* Set exercise A
Put every line of the records at the bottom of the page into a numbered list. Skip the blank lines and leave the pictures out.

* Text to read
"""
And finally, if you have a pointer to the object instead of the object itself, you would use the -> instead of the dot to call the member function.

Wow, wasn't expecting that much information about it, but that's really helped me understand, thanks very much, Mike!
Could I use a contructor to pass the object by reference?

TheData::TheData()
{
	Valid = false;
	Length = 0;
	Values = 0;
	TheMenu::MainMenu(DataIn); // Am I right to pass it just by its name? Will the constructor know its name?
}

void TheMenu::MainMenu(TheData& DataIn) // I can still use the same name right?
{
	cout << "Menu" << endl;
	cout << "-----------" << endl;
...

int main()
{
	TheData DataIn;
	return 0;
}

Sorry if this is tedious stuff :D

Also I saw something about creating class objects that simply created the object straight after the class definition, e.g.

class TheData
{
public:
	void InputData();
	void DisplayMembers();
	TheData();
	~TheData();
protected:
	double* Values;
	int Length;
	bool Valid;
}	DataOut; // This little bit, does that create a class object called DataOut?

>>// Am I right to pass it just by its name? Will the constructor know its name?
No. Inside the body of a member function, the object itself is accessible via the "this" pointer. This is a pointer to the instance of the class that was attached to the call to the member function. To turn that pointer to a value or reference, you just need the dereferencing operator, as such:

TheData::TheData()
{
	Valid = false;
	Length = 0;
	Values = 0;
	TheMenu::MainMenu(*this); // *this dereferences the this pointer to make it a reference (or value).
}

>>// I can still use the same name right?
Yes. Because DataIn from main() is only visible in the main() function, there is no problem in reusing the same name as the parameter name. In fact, if it is a good name that describes the purpose of the variable, then it is preferable that you use that name for the parameter. But, it does not have to be the same name, it can be any name that you want and the name you choose in the definition of the function is the name that you need to use to use that parameter within that function.

>>// This little bit, does that create a class object called DataOut?
Yes. That creates a global object of class TheData with the name DataOut. Since it is global, it is accessible anywhere. This is ok, but considered bad programming practice (both the act of using global variables and the act of declaring a class and an object at the same time, because it is easy to miss when you read the code). So, that code is just a short-cut and is equivalent to:

class TheData
{
public:
	void InputData();
	void DisplayMembers();
	TheData();
	~TheData();
protected:
	double* Values;
	int Length;
	bool Valid;
};

TheData DataOut;

Ah ok, I sort of know about *, it's sort of the opposite of &, right? with & getting the address of a variable, and * getting the value at that address?

I shall hopefully have a working little program soon. Thanks again for your help, I should probably get some sleep now, hopefully a good sleep knowing that I can now finish this!

Thanks, Mike!

Think it was too much to hope for that I didn't run into any other problems.

Basically I'm unable to edit my protected members...

class TheData
{
public:
	void InputData();
	void DisplayMembers();
	void WriteMembers(int choice, bool tValid, int tLength, double* tValues); 
	void ReadMembers(int choice, bool& tValid, int& tLength, double*& tValues); 
	TheData();
	~TheData();
protected:
	double* Values;
	int Length;
	bool Valid;
};

void TheData::WriteMembers(int choice, bool tValid, int tLength, double* tValues)
"""
* Set exercise B
Please repeat the passage of the C++ class thread word for word, from "And finally, if" up to and including "object by reference?".

* Exercise inputs
"""
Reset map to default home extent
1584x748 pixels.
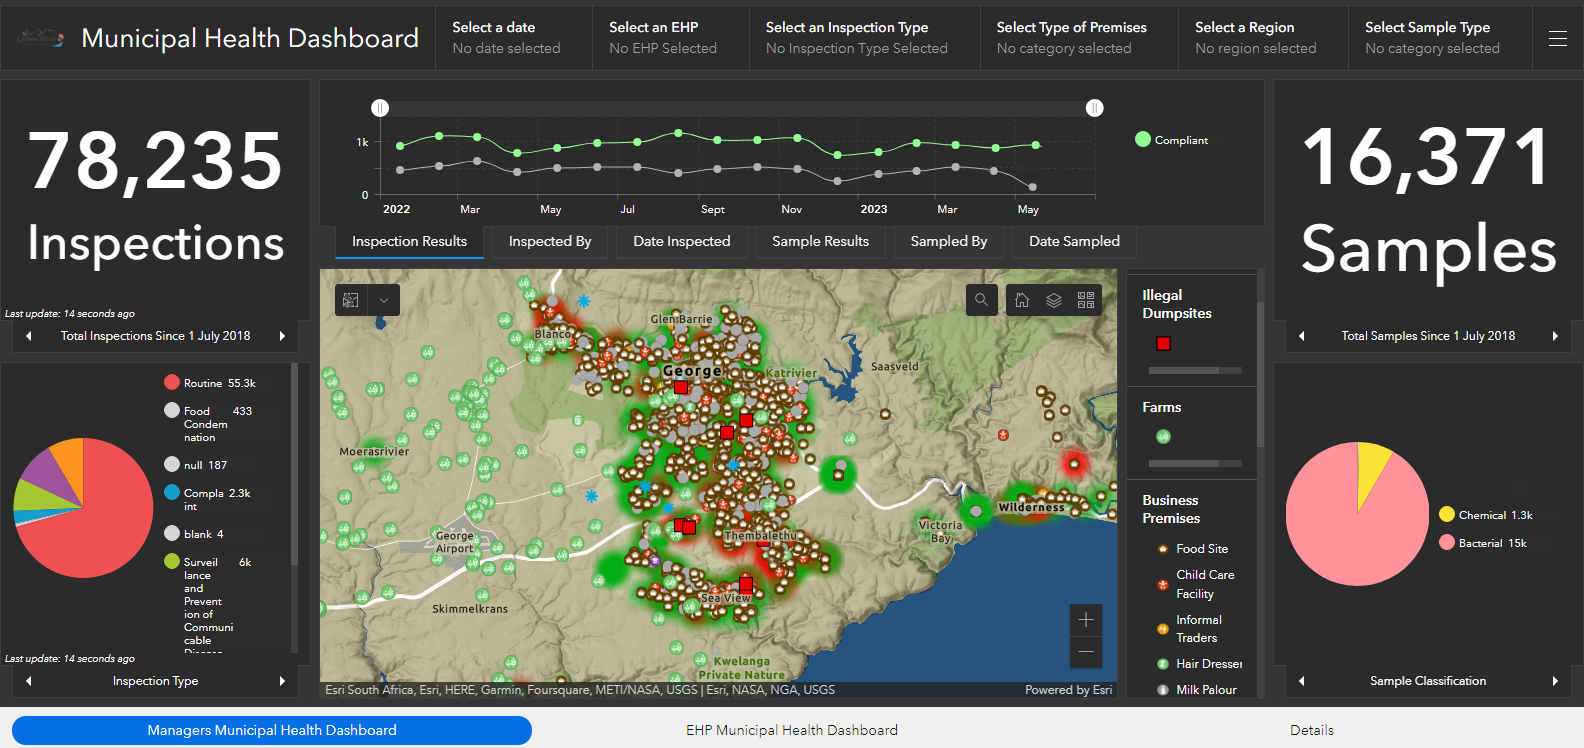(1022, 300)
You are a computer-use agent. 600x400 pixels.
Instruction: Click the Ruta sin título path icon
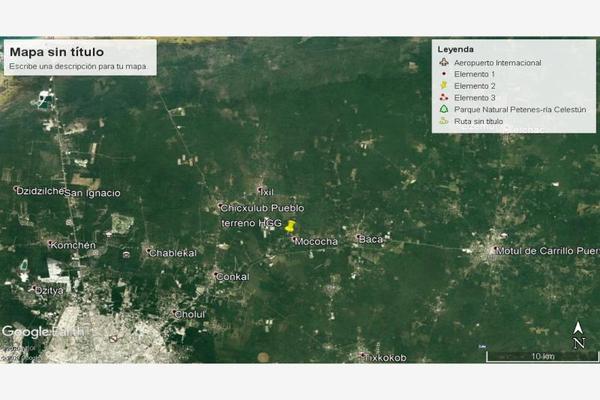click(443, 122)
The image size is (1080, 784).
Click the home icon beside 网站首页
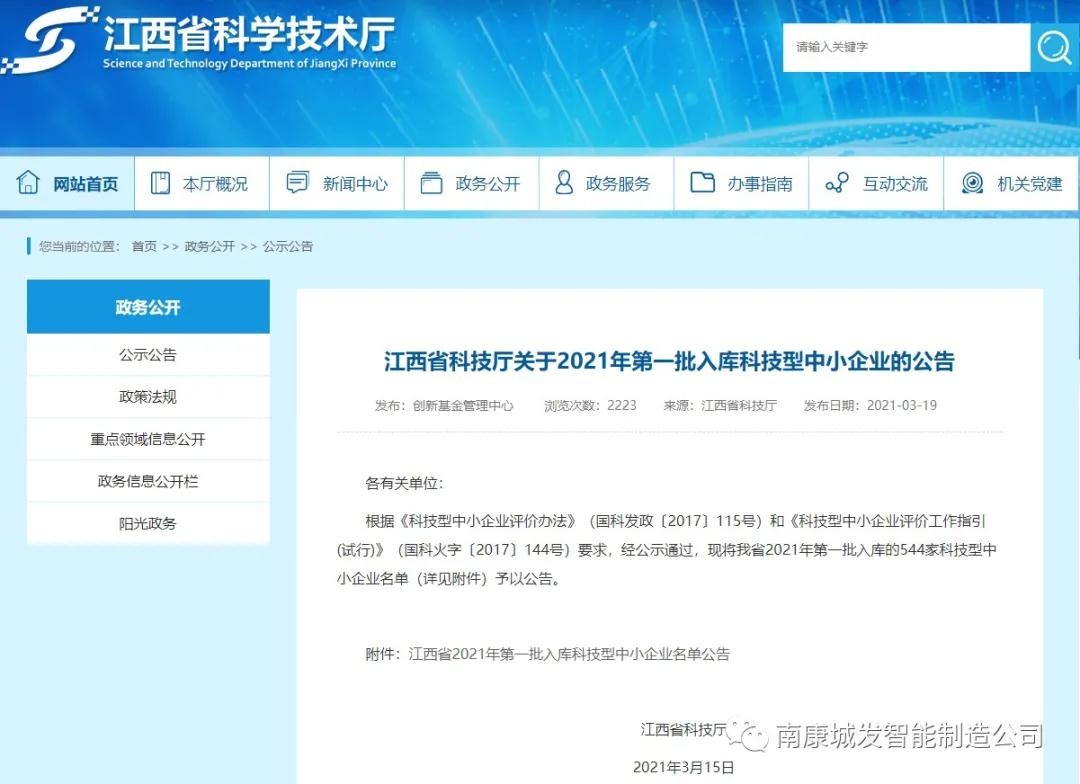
"""
* Task solution A
1. Reset map to default home extent
2. 1584x748 pixels.
3. (1022, 300)
4. You are a computer-use agent. 600x400 pixels.
5. Instruction: Click the Ruta sin título path icon
6. click(443, 122)
7. The image size is (1080, 784).
8. Click the home icon beside 网站首页

* Task solution B
And finally, if you have a pointer to the object instead of the object itself, you would use the -> instead of the dot to call the member function.

Wow, wasn't expecting that much information about it, but that's really helped me understand, thanks very much, Mike!
Could I use a contructor to pass the object by reference?